Economically, it’s good news for the US that consumers and businesses will not have to pay the price of more or higher tariffs. However, for financial stock and bond markets, which have been soaring recently, it could put a pause on the rally. That’s because markets are fully pricing in an interest rate cut by the Federal Reserve at its meeting at the end of July. Some traders are even expecting policymakers to cut rates by 50 basis points, or 0.5 percentage point. (The Fed usually changes its rate in 25-basis-point increments.)

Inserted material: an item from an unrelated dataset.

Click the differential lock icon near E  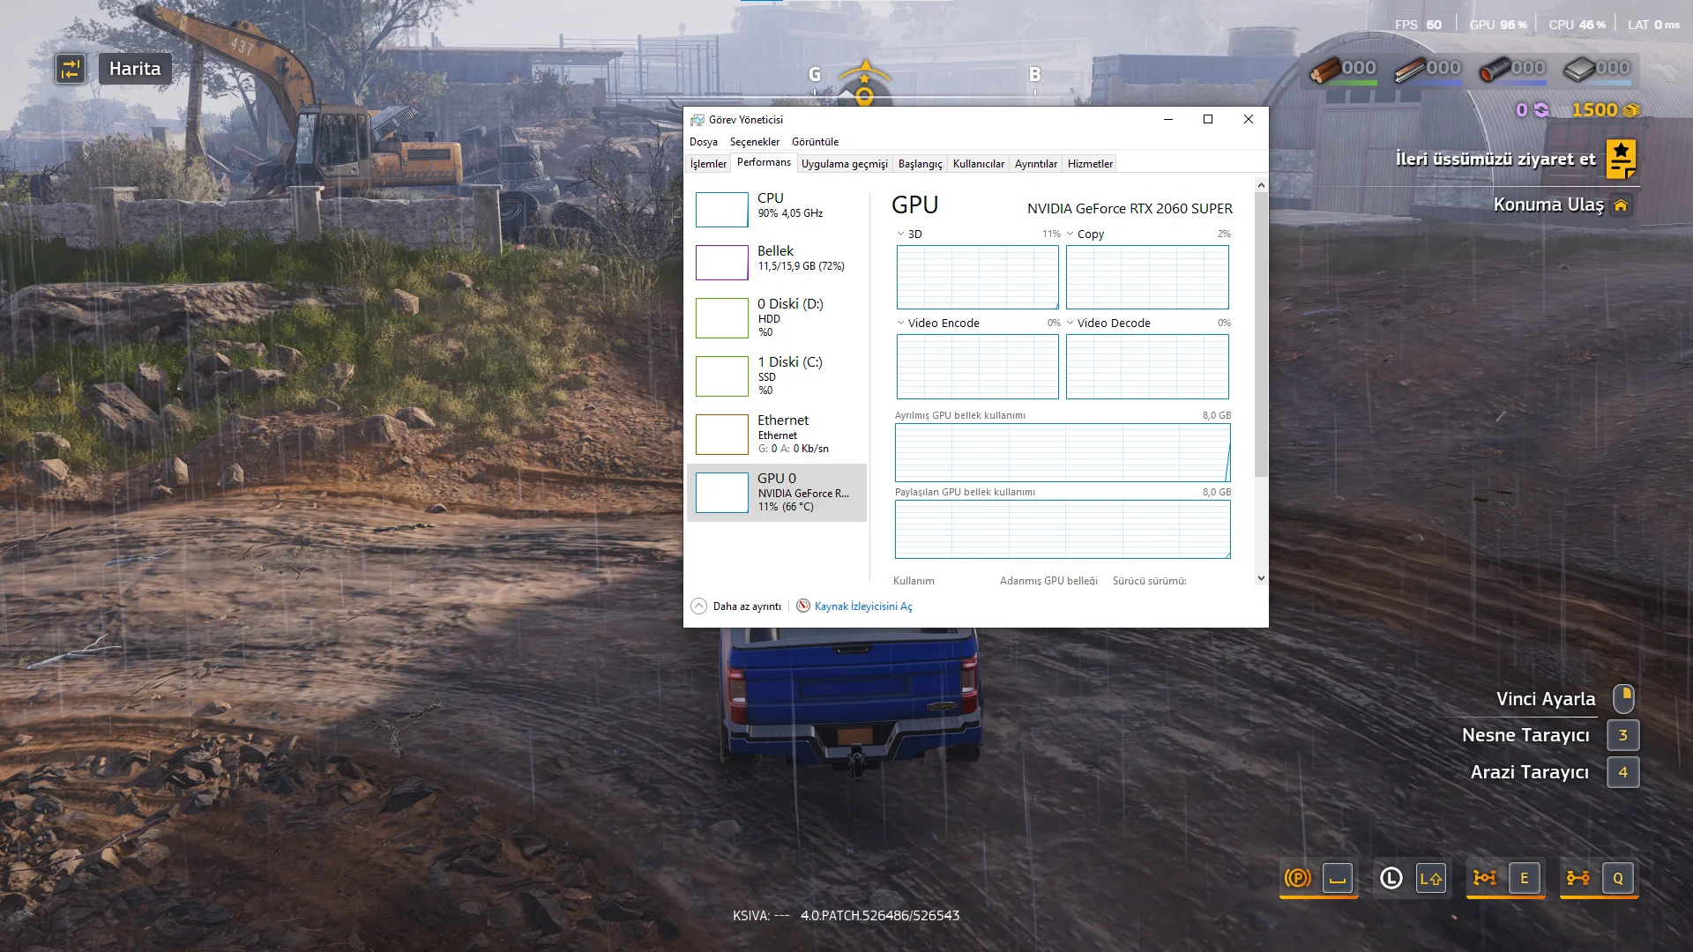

Traders’ bets on an interest rate cut were emboldened by Fed chairman Jerome Powell saying earlier this month that policymakers are watching developments in trade disputes closely, and that they were ready to take action if the economic outlook didn’t improve. This message helped push the S&P 500 to an all-time high (paywall). In fact, the gains for the US benchmark index in June were the best for a June since 1955, according to Howard Silverblatt, a senior index analyst at S&P Dow Jones Indices.

While the central bank rate-setting committee considers more than just trade policy—inflation and employment data published over the next few weeks are incredibly important—the trade truce slightly reduces the pressure to take action. It certainly limits the prospects of a 50-basis-point cut. A repricing of policy expectations by investors could take some of the wind out of the market rally.

David Page, senior economist at AXA Investment Managers, wrote in a note today:

“While the Fed is likely to provide additional accommodation to offset the effects of trade uncertainty on US sentiment, it is likely to want to wean markets from expectations for four cuts over the coming year. With today’s upbeat news likely to reduce some of the downside risks, we forecast just two cuts this year.”

Of course, we’ve been here before, with a trade truce, a period of calm, and then a sudden escalation by Trump. That could happen again. Also, the current agreement doesn’t roll back any of the tariffs that are already in place. Given the highs of the US stock market—a metric important to Trump—there’s less pressure on the US administration to ease off of China. In all, large uncertainty still remains about US trade policy, which will be enough for many investors to cling to their bets that a rate cut is still coming, if not in July then in September, which could keep markets buoyant for longer. As traders weigh the economic good news against expectations for the Fed’s policy, markets might end up doing very little when they open on Monday.